## List of tasks
1. Answer each question from the passage on THE SCRIBBLER and ATTICUS:
(a) What does THE SCRIBBLER's merit as a writer entitle him to?
(b) From which two authors would the writer rather ATTICUS serve "hearty slices"?
(c) To what body does the writer threaten to bring an information against ATTICUS?
2. Render this sentence from the passage on THE SCRIBBLER and ATTICUS in Spanish: "He has offended not me only, but, I suspect, many others."

## Document section
════════════════════
I had it in contemplation also, to inform THE SCRIBBLER that he wrongs himself by taking such a nick-name; for his merit as a writer entitles him to a much more dignified appellation. In fact his choice has reduced modest me to a serious dilemma; for in order to distinguish our qualifications as writers, by an appropriate signature, I am sadly put to it-there being none left in the whole vocabulary of the language which, according to his rule of deciding, might not be considered as too presumptuous for me to adopt. How he will be able to make me adequate compensation for

this trespass upon my proper

Title I leave for his ingenuity to discover.

With ATTICUS I have a crow to pick. He has offended not me only, but, I suspect, many others. So capable as he appears to be to give his friends a substantial dish of Greek pudding; he is continually whetting their appetites and then, forsooth, placing before them little more than a little philological flummery. How much more consistent with his character would it be (for I willingly acknowledge him to be a gentleman) to satisfy us with some hearty slices from Epictetus or Plato! This hint I trust will be sufficient; otherwise I shall most assuredly prefer an information in full form against him to the High Court of Ladies (when organized) to roast him for neglecting to serve us with the best from his stall.
════════════════════
## Material
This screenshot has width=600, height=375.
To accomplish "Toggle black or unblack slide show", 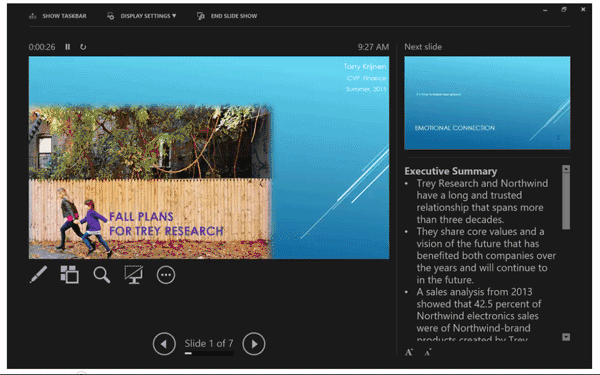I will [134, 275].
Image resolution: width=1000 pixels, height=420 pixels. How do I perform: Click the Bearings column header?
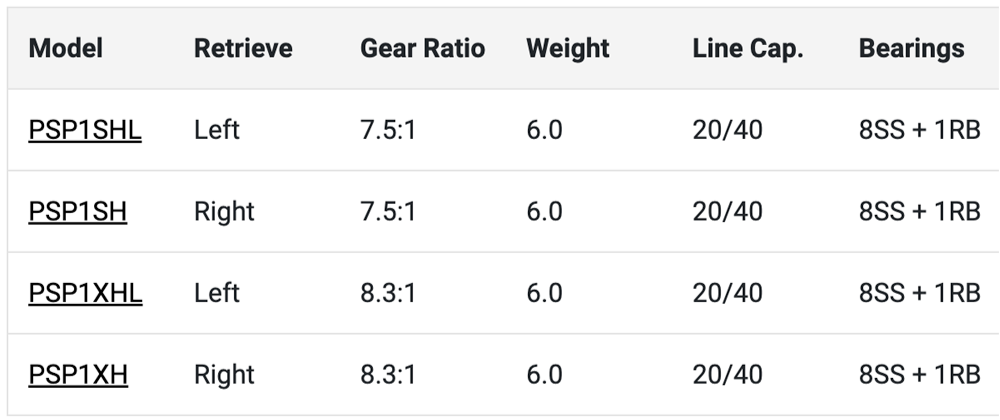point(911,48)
════════════════════
## Task responses
1.
(a) A much more dignified appellation.
(b) Epictetus and Plato.
(c) The High Court of Ladies, once it is organized.

2. No me ha ofendido solo a mí, sino, sospecho, a muchos otros.